Remember, we’re talking about adults showing up in this garb at a school, and so, in response, Principal Brown “penned” this April 9 school website post:

“Parents, we do value you as a partner in your child’s education. You are your child’s first teacher. However, please know that we have to have standards, most of all we must have high standards. We are preparing your child for a prosperous future. We want them to know what is appropriate and what is not appropriate for any setting they may be in. This is a professional educational environment where we are teaching our children what is right and what is correct or not correct.”

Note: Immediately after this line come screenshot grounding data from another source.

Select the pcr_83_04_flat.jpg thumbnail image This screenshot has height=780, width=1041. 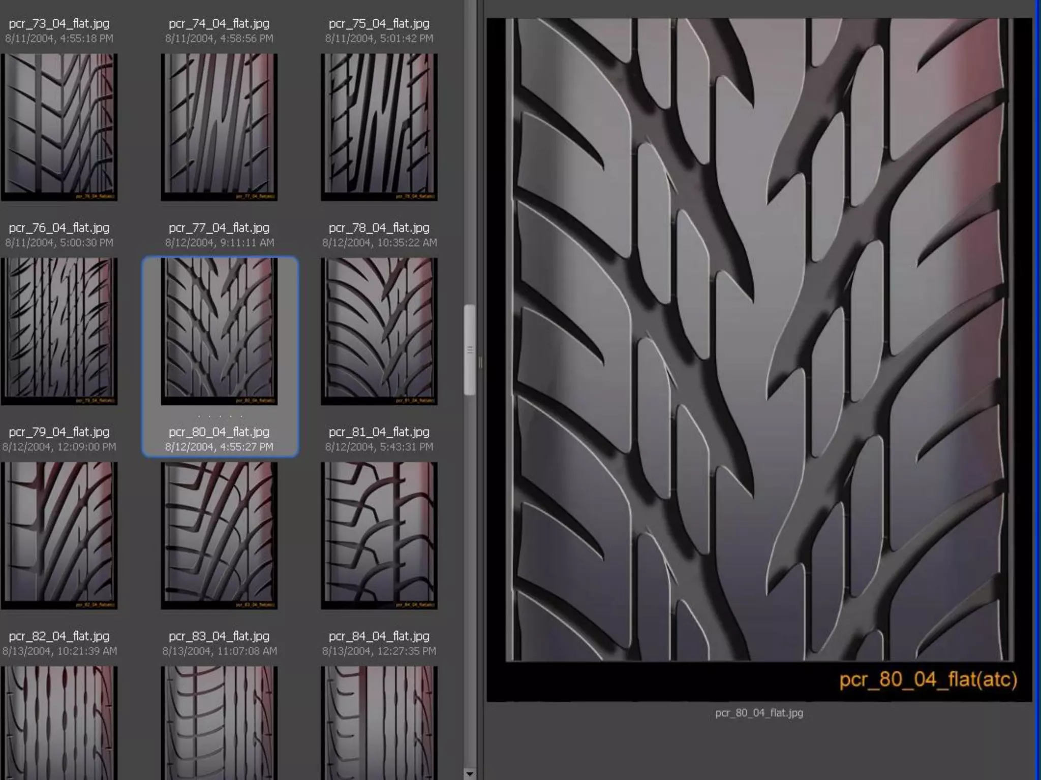[x=219, y=535]
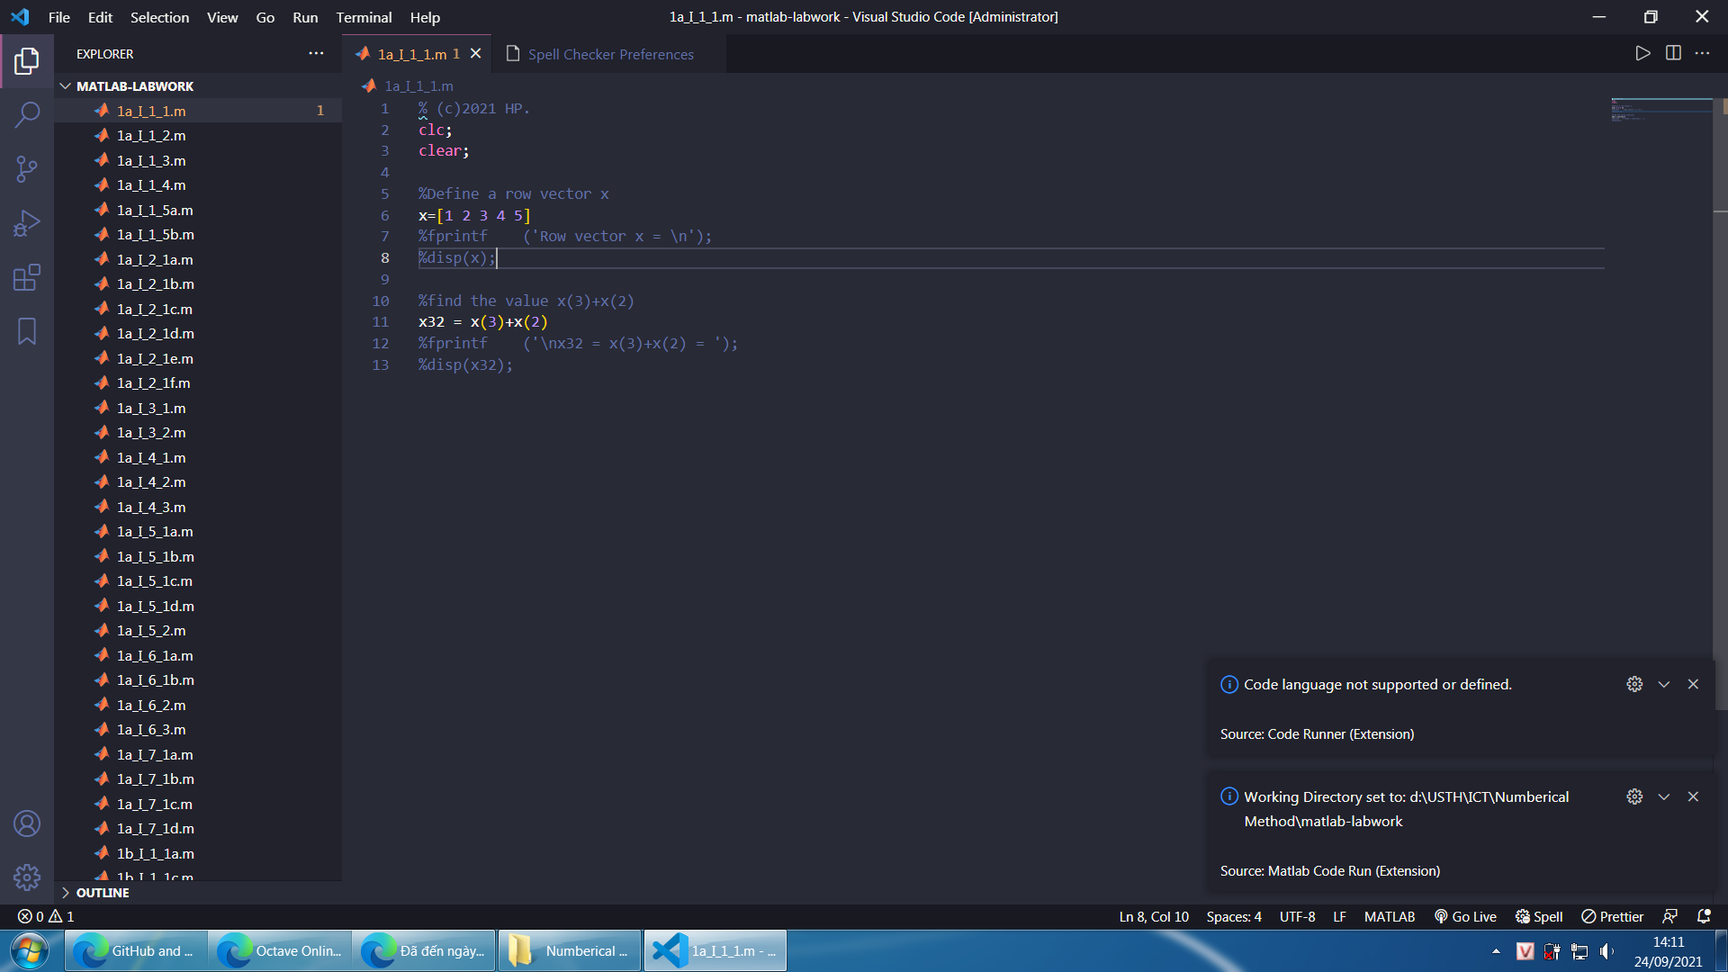Click the Run Code play icon
Image resolution: width=1728 pixels, height=972 pixels.
pos(1643,53)

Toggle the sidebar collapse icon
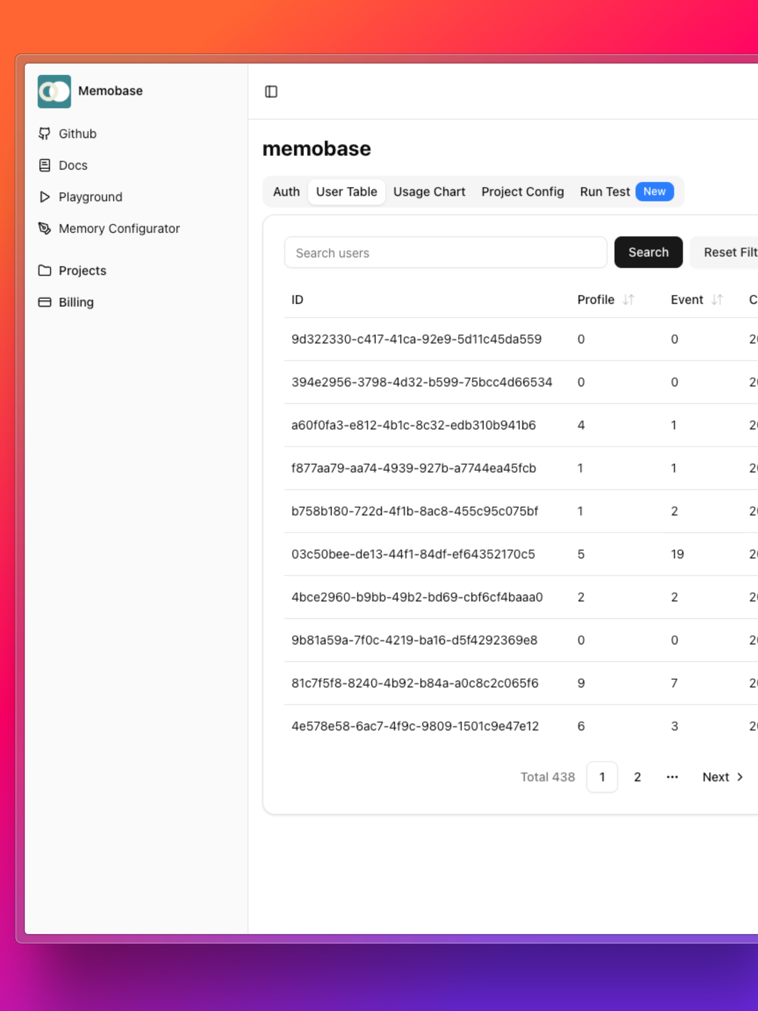pos(271,91)
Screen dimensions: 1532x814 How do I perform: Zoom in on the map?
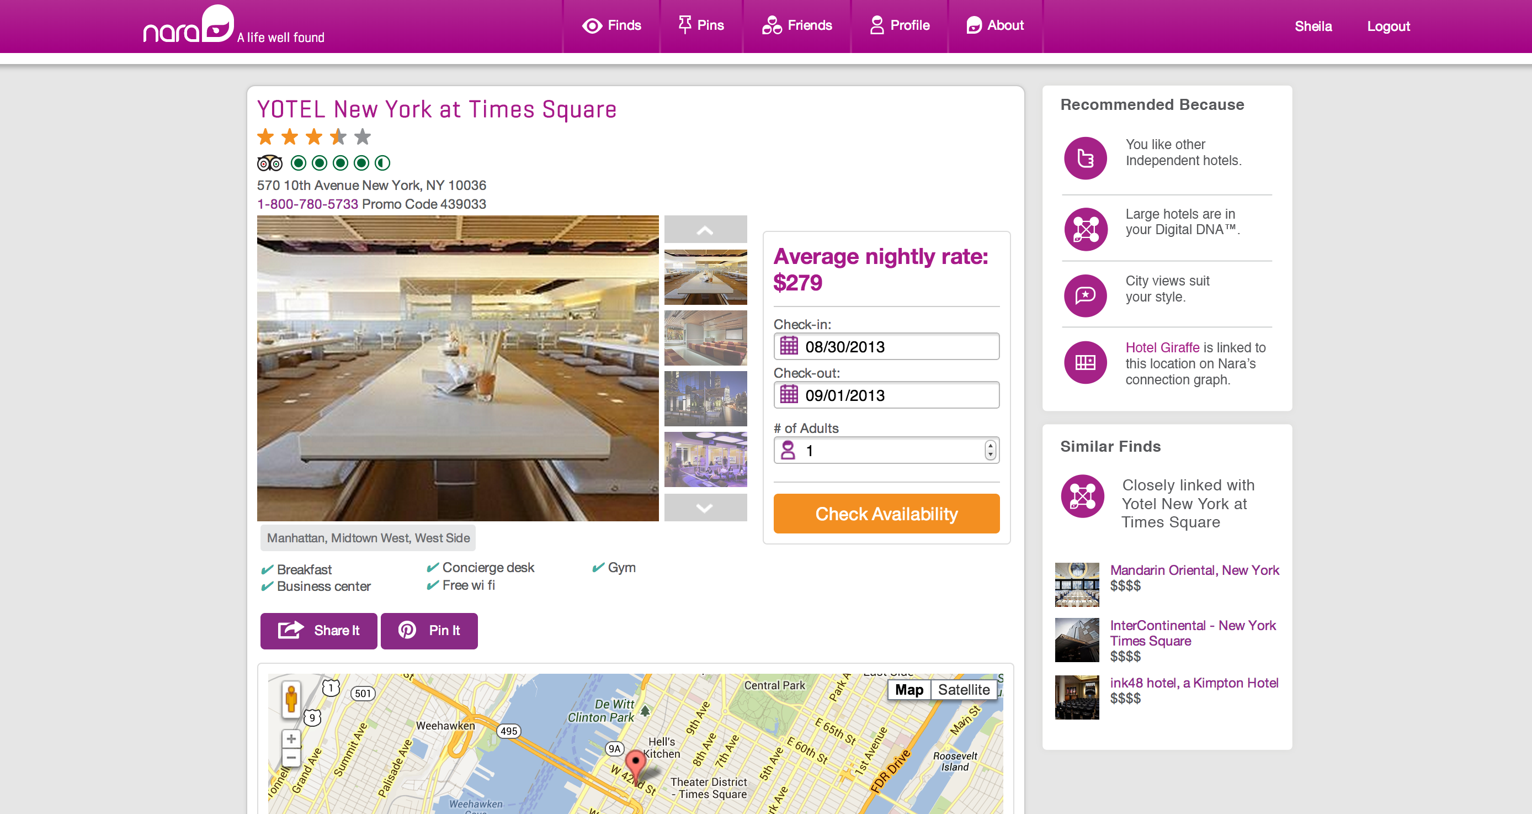coord(291,738)
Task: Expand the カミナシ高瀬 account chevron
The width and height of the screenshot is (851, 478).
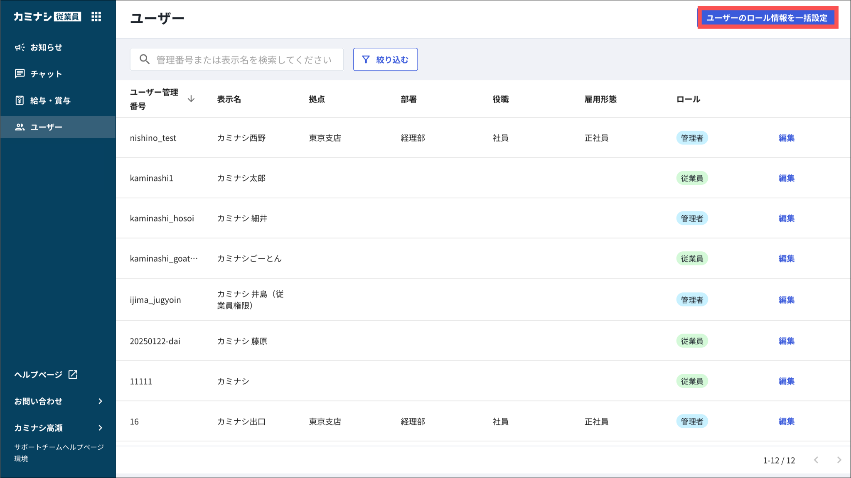Action: coord(100,428)
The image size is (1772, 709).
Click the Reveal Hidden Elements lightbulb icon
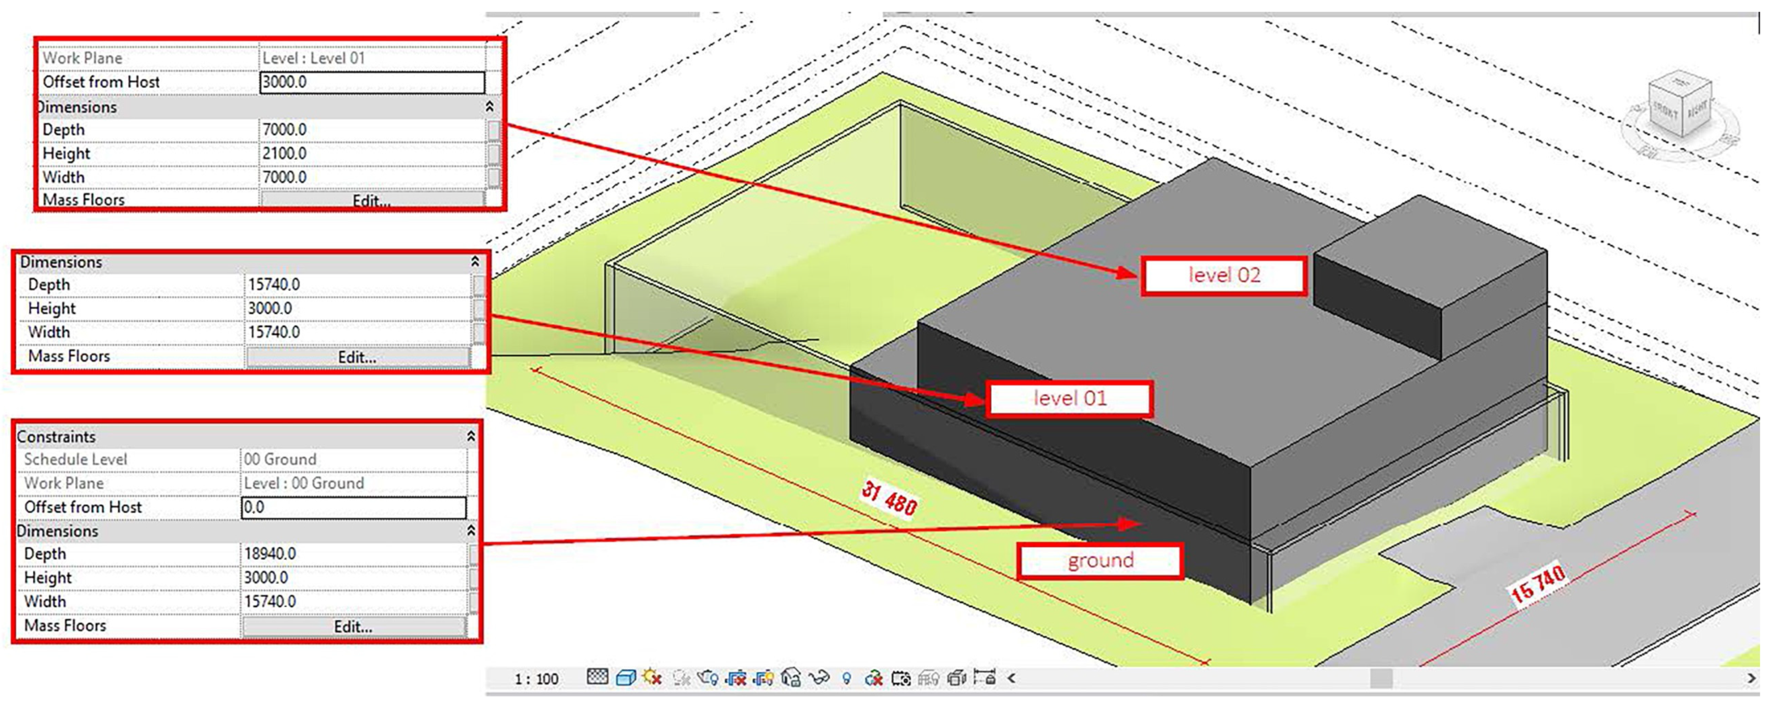point(847,677)
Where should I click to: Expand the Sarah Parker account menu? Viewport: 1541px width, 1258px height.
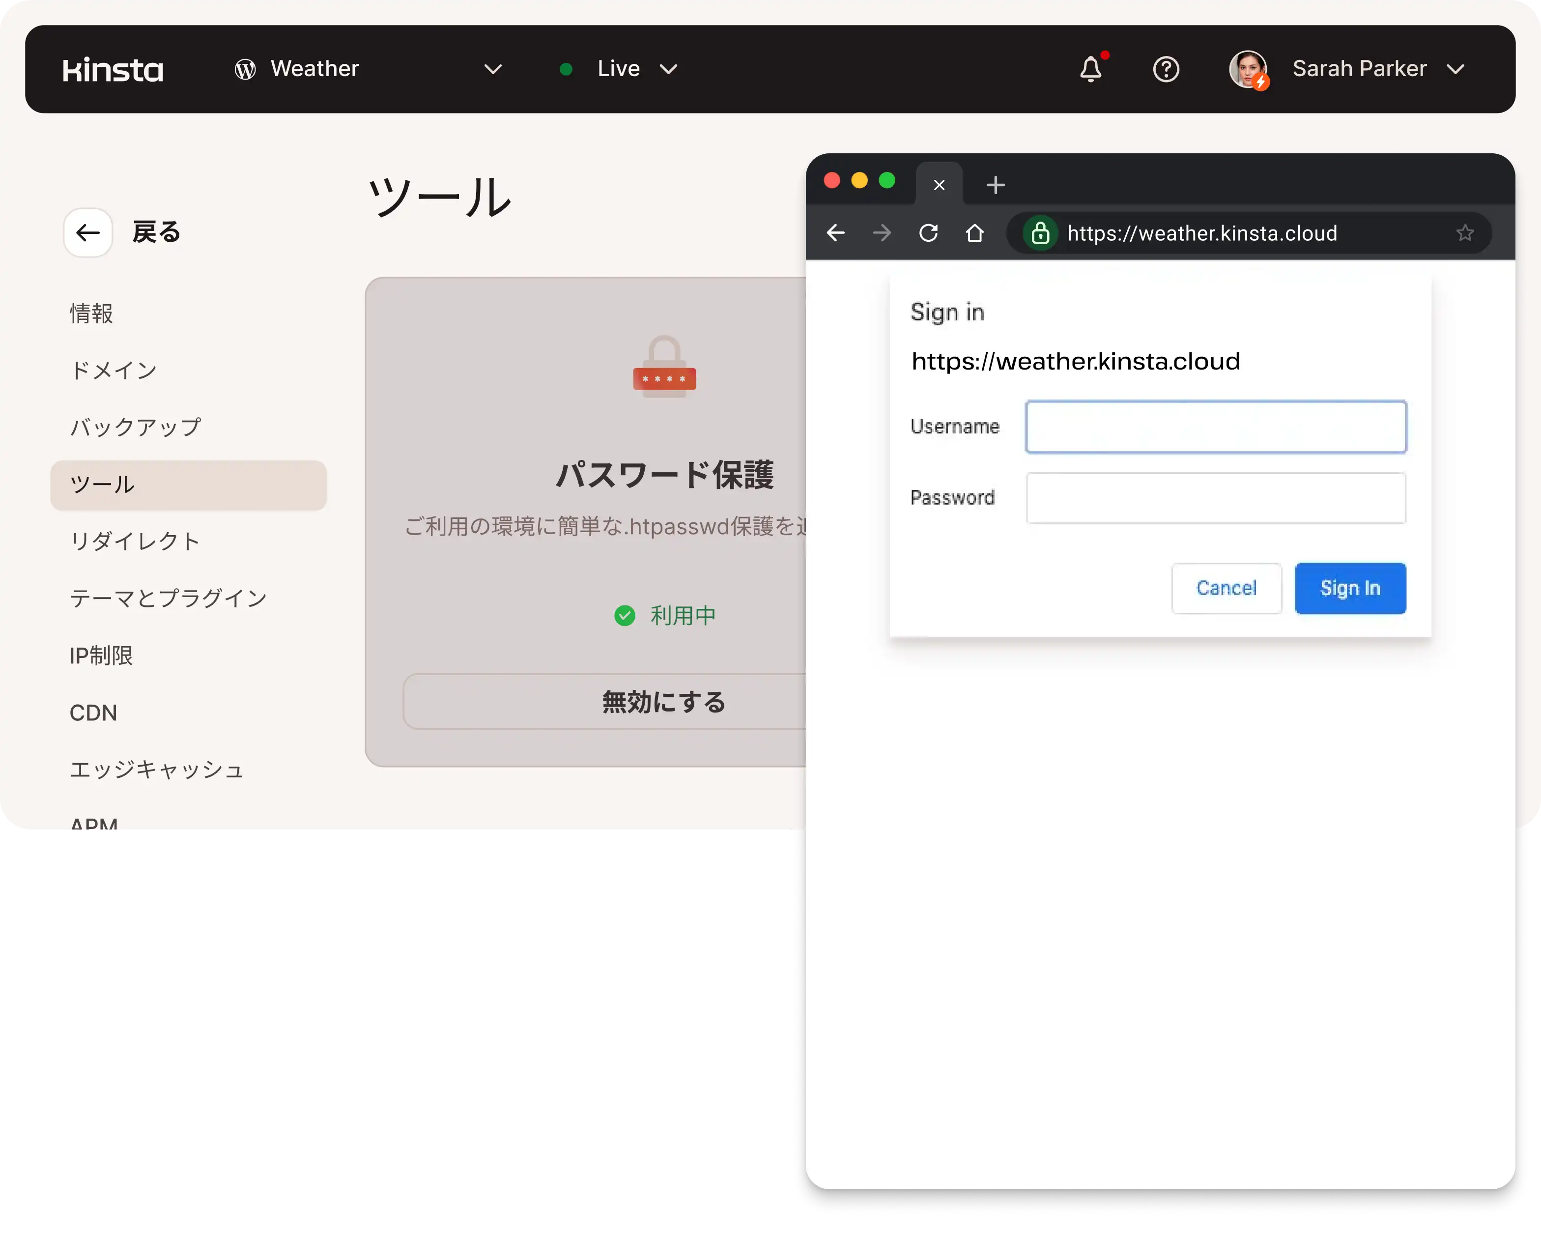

Sound reasonable or crossing a line?

Well, according to Adrienne D. Dixson, a critical race theory professor at the University of Illinois’s Department of Education, this is a matter of racism. Stunned by this dress code news, she labelled it “unwelcoming, and restrictive, and insulting.”

Her take on the matter:  “It’s beyond the bounds of functioning as a school. It’s not your job to police parents in this way.”

Moreover, she says, “It’s anti-woman. It’s very much targeting black women who care for children and have a responsibility for children at school. They may be mothers, grandmothers, aunties, foster parents… but they have some responsibility for children. Targeting the dress lengths, and bonnets, and tops, and pants, the pants with the frays and holes—which is an actual style that’s out—all those things they are targeting women, and, in particular black women.”

Then she added, “If I were a parent, I would think twice about going up to the school because you don’t know how vulnerable it makes you.”

Countering, The Wall Street Journal put its view out there, saying that parents were showing up in “risqué clothing,” and so “in a manner that was not presentable for the educational setting.”

Who’s right? Award-winning Brown, new to the school and its fourth principal in five years or critical race theory professor Dixson?